Some of the more common types of affidavits are:
- Court affidavits. Although a court trial usually involves witnesses appearing in court to give oral testimony, there may be situations in a legal proceeding where affidavits are used, such as in support of written motions or when a witness is not available to appear in court.
- Self-proving will affidavit. This is when the signature of a person making a will is notarized. Generally, a will requires at least two witnesses to the maker's signature. Traditionally, when the maker died, it was necessary to have the witnesses testify in court in order to make the will valid. With a self-proving will affidavit, the will is automatically deemed valid without the testimony of the witnesses.

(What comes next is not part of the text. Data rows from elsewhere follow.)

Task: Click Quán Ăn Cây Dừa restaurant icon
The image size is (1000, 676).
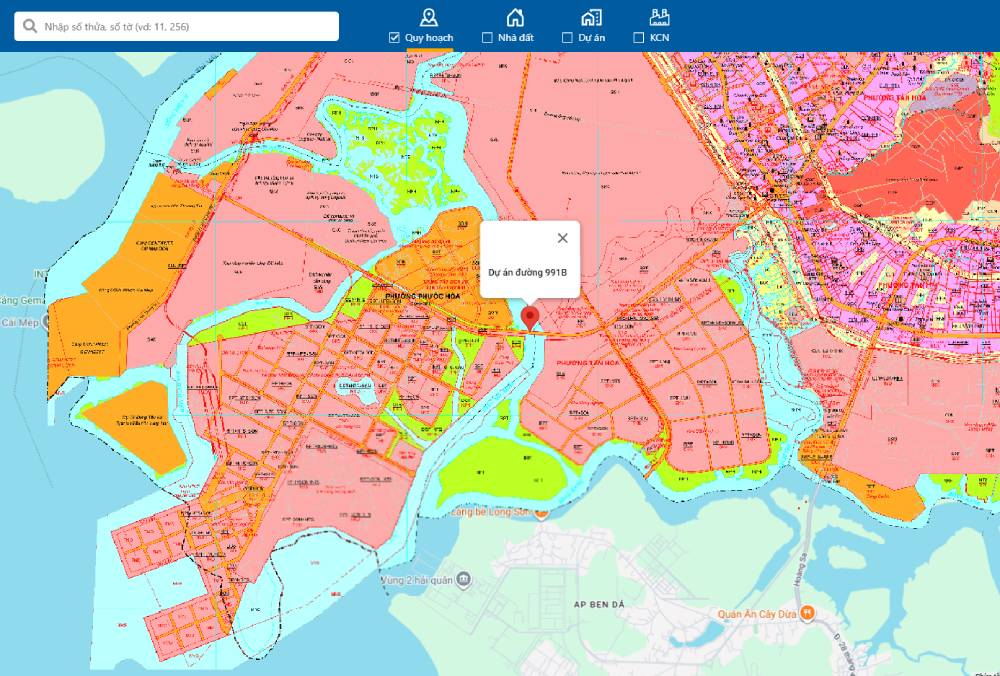Action: pyautogui.click(x=808, y=613)
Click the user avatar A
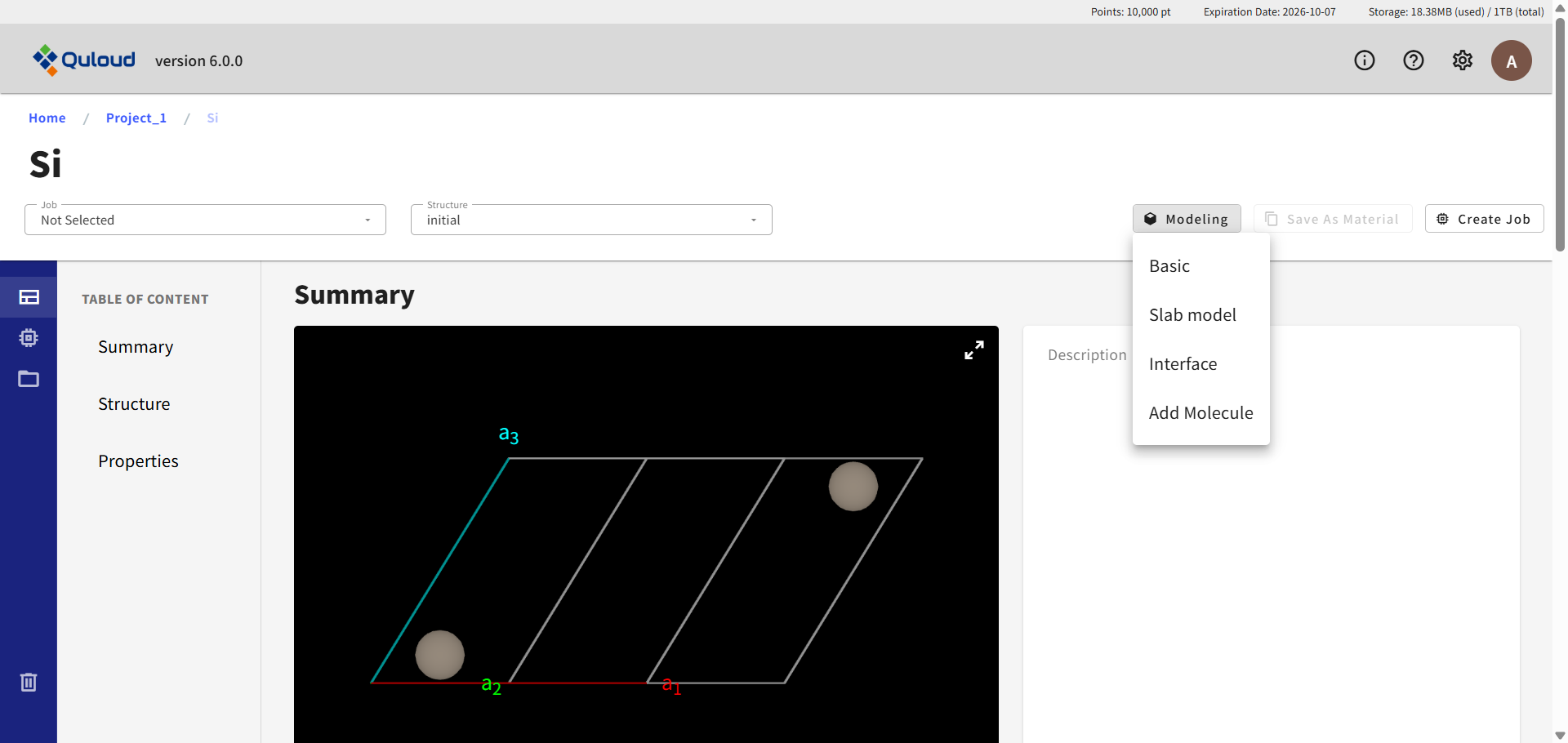The image size is (1568, 743). pyautogui.click(x=1511, y=61)
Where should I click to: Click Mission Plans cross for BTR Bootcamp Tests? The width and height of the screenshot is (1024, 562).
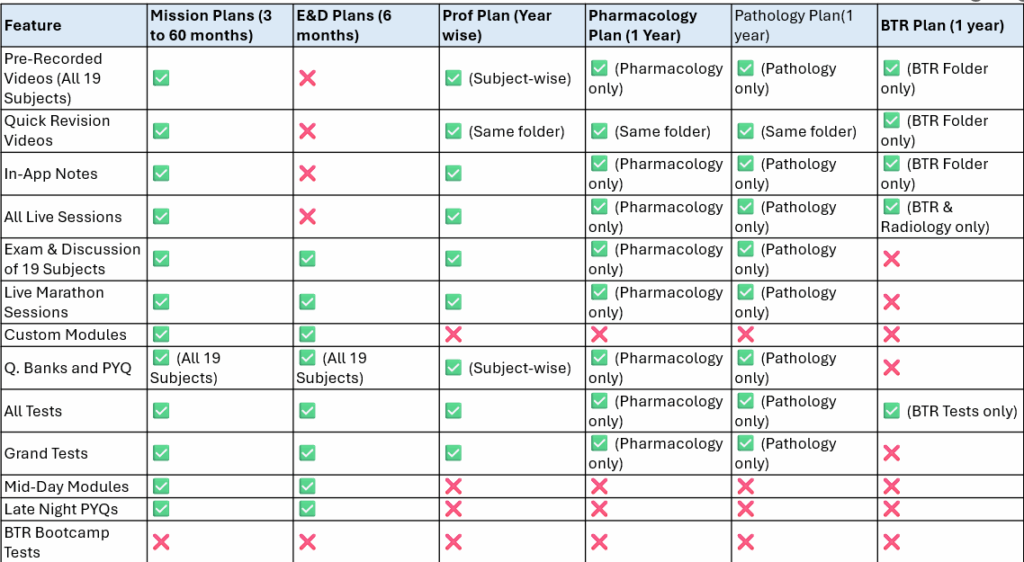160,542
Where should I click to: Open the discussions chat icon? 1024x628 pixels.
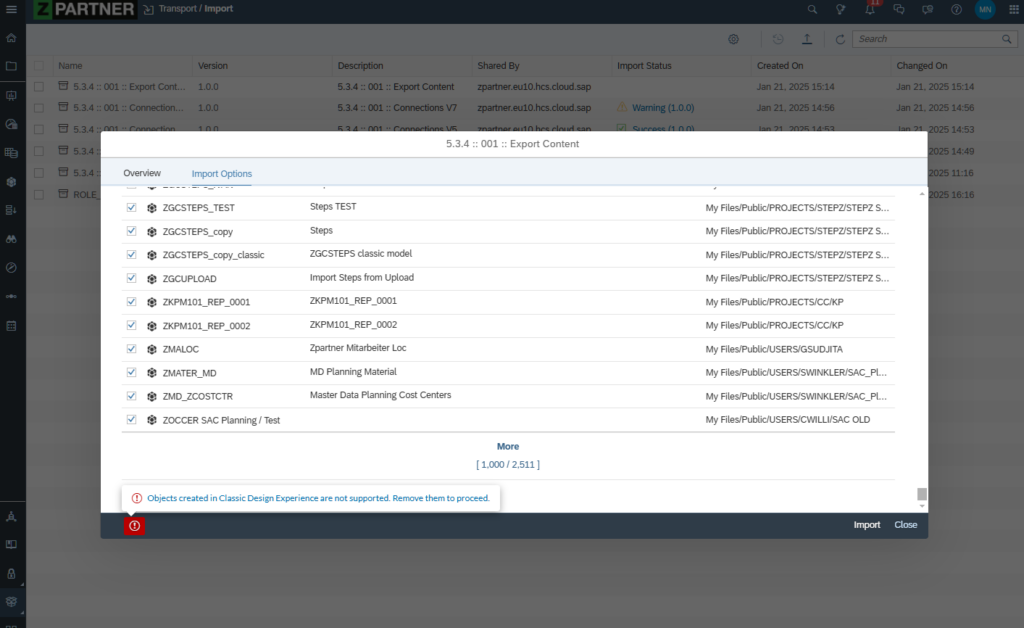[x=899, y=10]
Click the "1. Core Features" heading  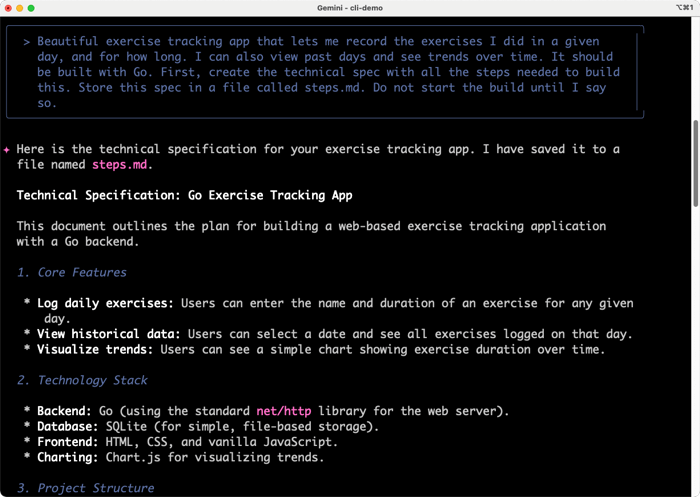click(x=72, y=272)
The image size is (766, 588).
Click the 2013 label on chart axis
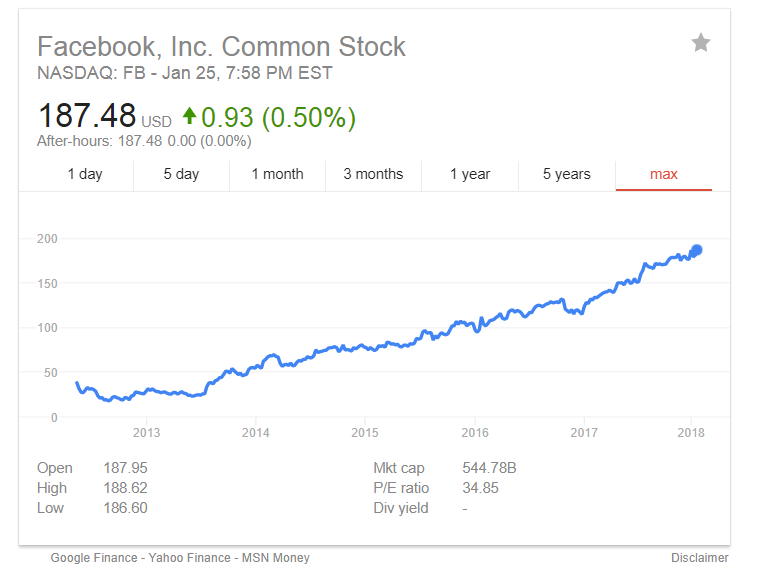click(146, 433)
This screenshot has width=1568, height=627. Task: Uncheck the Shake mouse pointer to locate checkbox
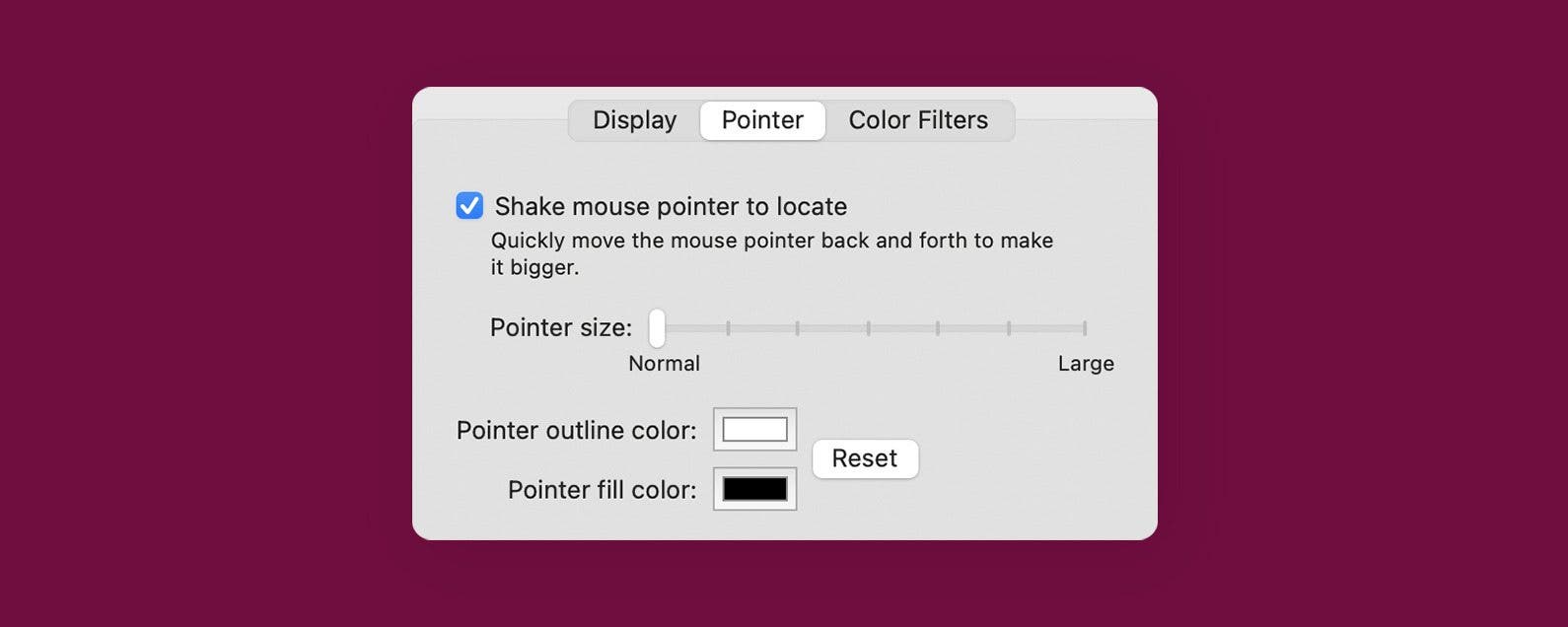pyautogui.click(x=469, y=205)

- Affidavit of power of attorney. A power of attorney (POA) is a legal document signed by one person, known as the principal, that gives another person, the agent, the authority to act on the principal's behalf. However, this authority ends if the principal dies or revokes the power of attorney. Before a third party acts in reliance on a POA, the agent may be required to sign an affidavit stating that the power of attorney is currently in effect and that the principal has not died or revoked the POA.
- Financial affidavit. This type of affidavit verifies certain financial information relating to the affiant. Financial affidavits are common in divorce cases, where each party must verify their assets, debts, income, and expenses. Financial affidavits are also commonly used in connection with estate planning and various financial transactions such as loan applications.
- Affidavit of lost document. If a vital legal document is lost or destroyed, it can often be re-established with an affidavit. For example, if you are owed money under a promissory note that has been lost or destroyed, it may be possible to re-establish the note by executing an affidavit of lost promissory note and indemnity agreement. This allows another party to rely on your assurance that the note existed and that you will reimburse the other party in the event of any economic loss due to your assurance.
- Affidavit of identity theft. If you have been the victim of identity theft, you may need to provide an affidavit certifying the theft to creditors, banks, and credit bureaus.